While U.S. economic indicators have beat expectations during the last week, the deteriorating economic situation in Europe makes it difficult for investors and corporations to bank on continued optimism.
In September, Bernanke and his FOMC announced plans to embark on Operation Twist, which aims to lower long-term interest rates. Bernanke later admitted that he knew this program would have limited impact, but that it was nonetheless an important step taken towards securing the recovery.
If recent optimism is short-lived and the economy starts looking sour again, investors will want to see what the Fed will do next.

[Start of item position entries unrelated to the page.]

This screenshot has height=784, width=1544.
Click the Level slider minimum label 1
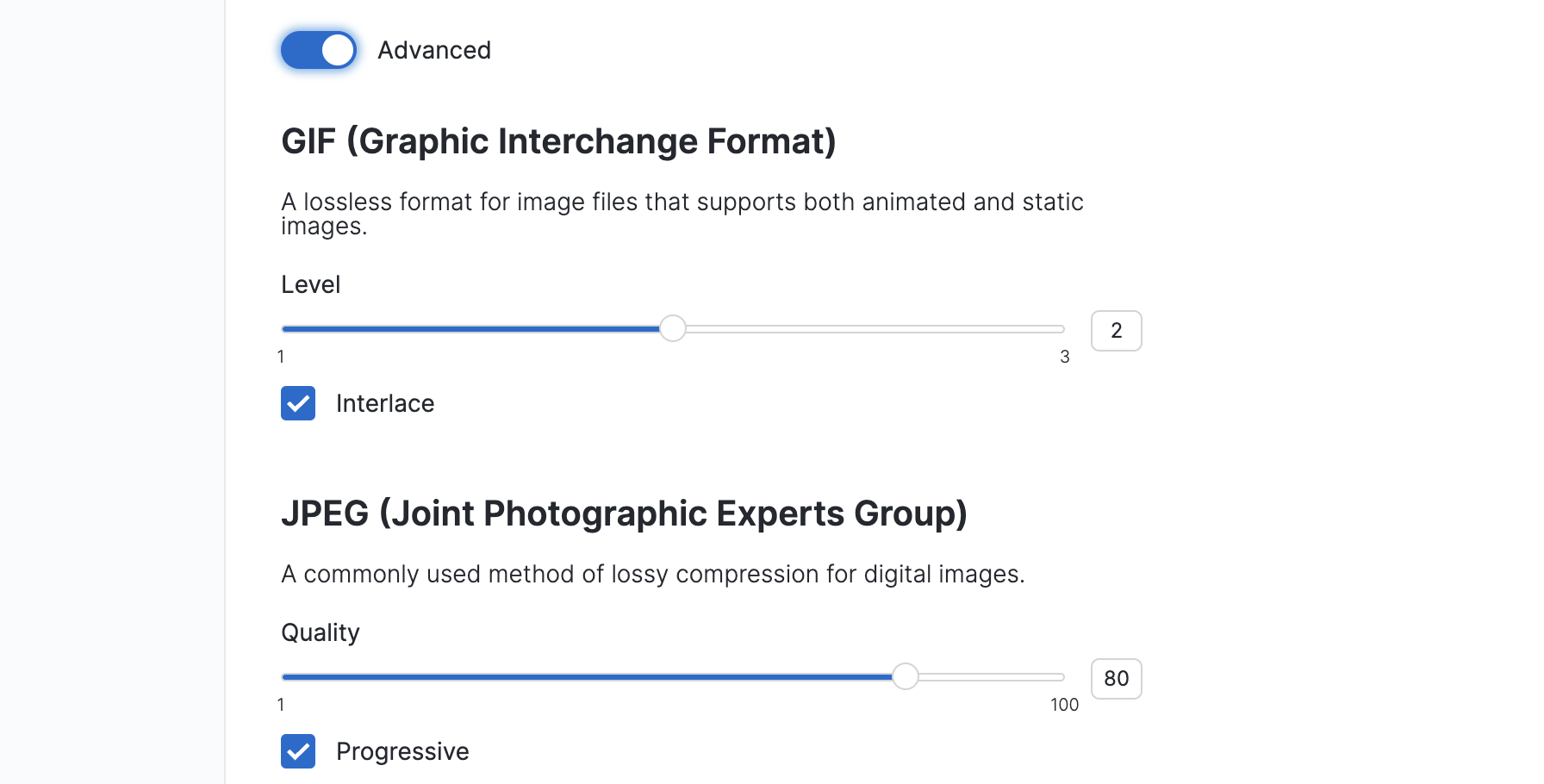281,357
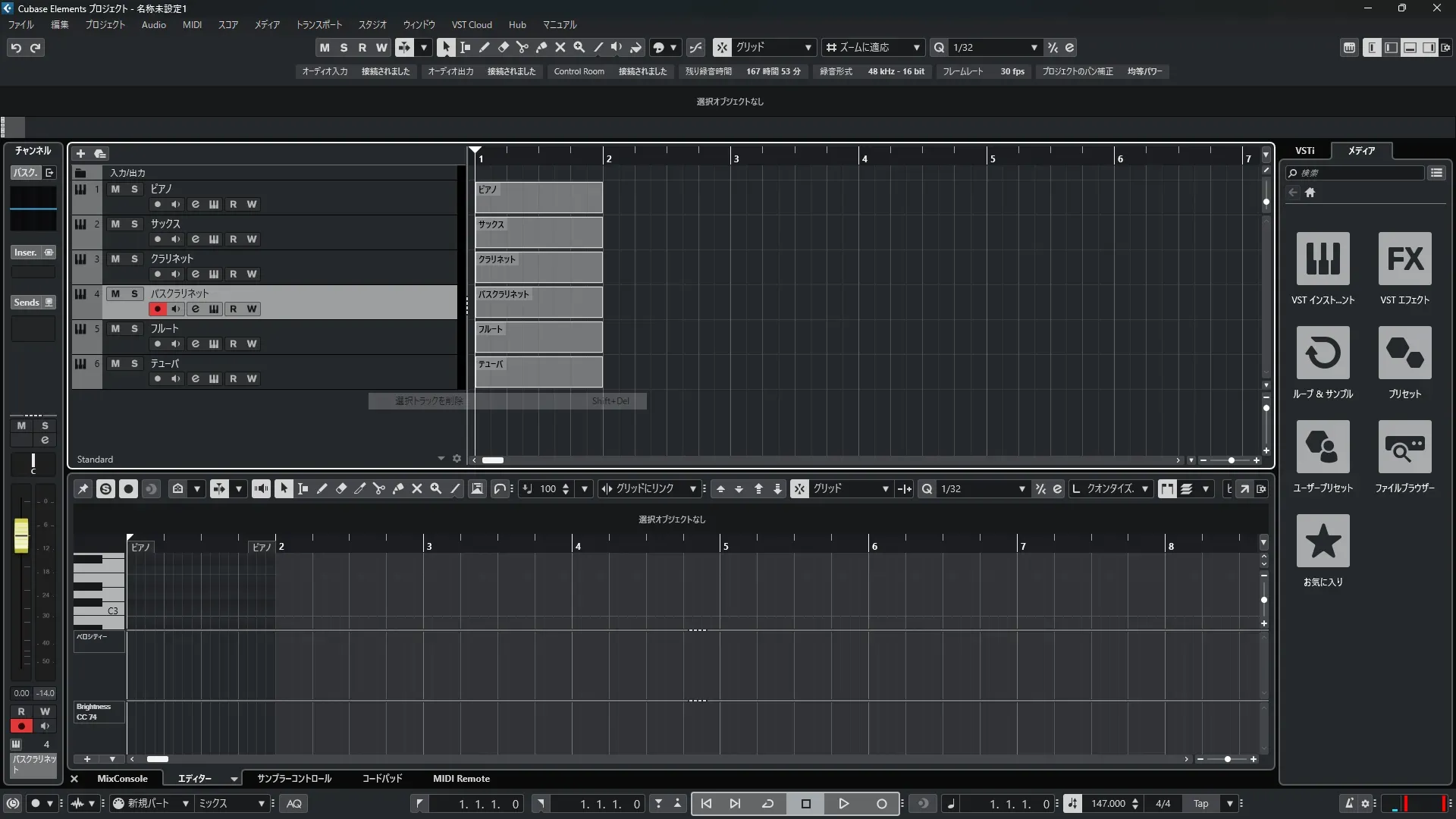Open Loops & Samples media tile
Screen dimensions: 1456x819
1323,353
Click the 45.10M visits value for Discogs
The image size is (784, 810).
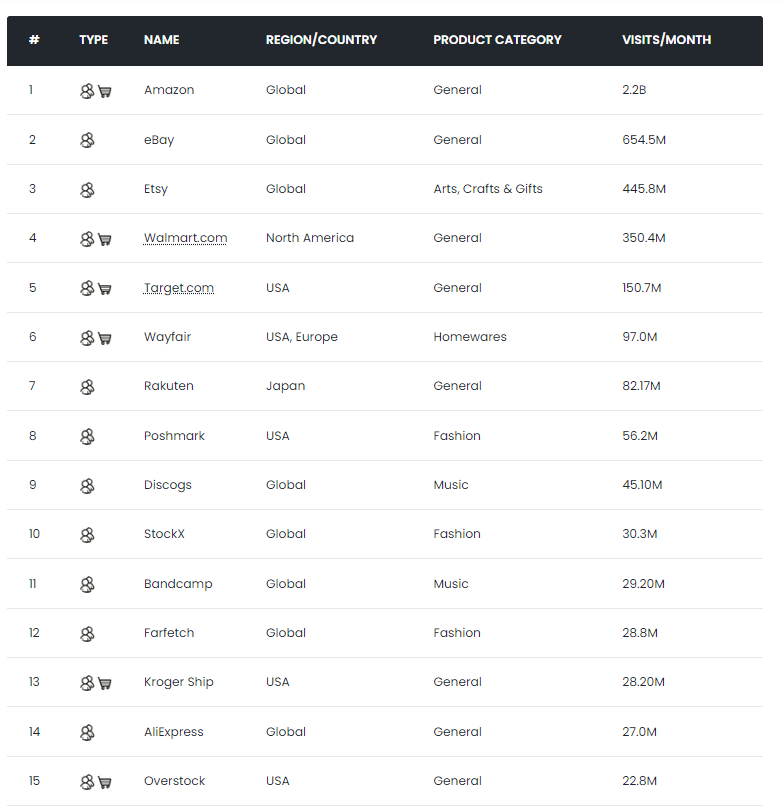642,485
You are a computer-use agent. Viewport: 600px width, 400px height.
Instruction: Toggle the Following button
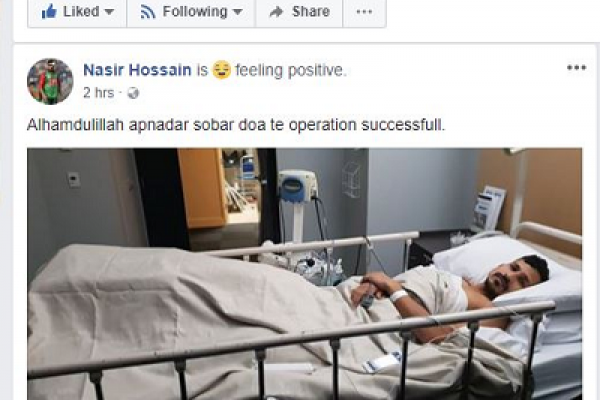pyautogui.click(x=191, y=13)
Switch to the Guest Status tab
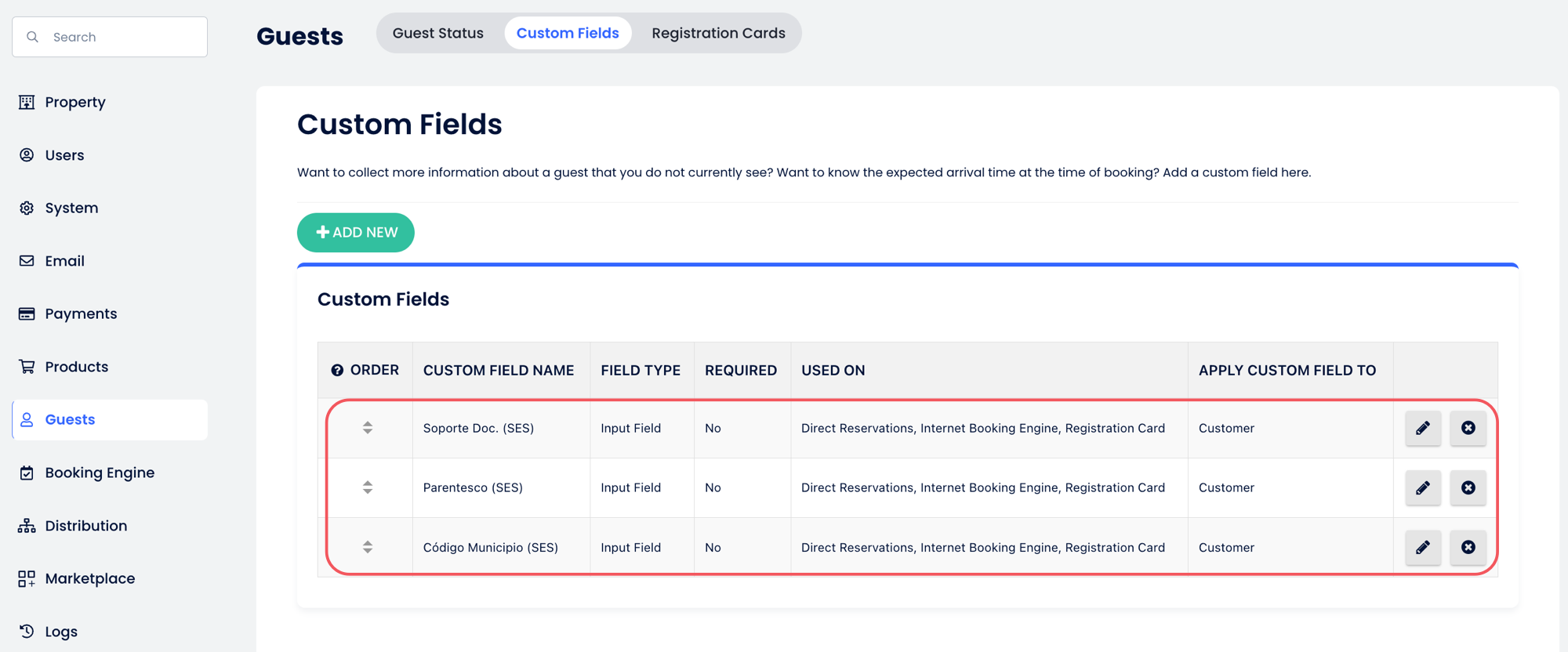1568x652 pixels. (x=438, y=33)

Here are a couple things we’ll be looking for from the minutes:
– In his testimony to the Joint Economic Committee in Congress, Bernanke said that increasing clarity in interest rate actions, cutting the Fed funds rate, and altering the way the Fed pays banks interest are all tools in the Fed’s basket. Today Dow Jones also reported that the Fed is considering a change in reserve requirements could cut bank costs and encourage lending. We’ll see if and how much any of these ideas were discussed.
– Bernanke said in his recent testimony, “There are no immediate plans for QE3,” but investors are not convinced. We’ll see if QE3 was brought up and if any members were fighting for it in the near-term.
– As in August, three committee members dissented from the policy decision in September. We’ll be looking to see if sentiment is turning more hawkish in general, or if it remains limited to the “Gang of Three”: Kocherlakota, Fisher, and Plosser.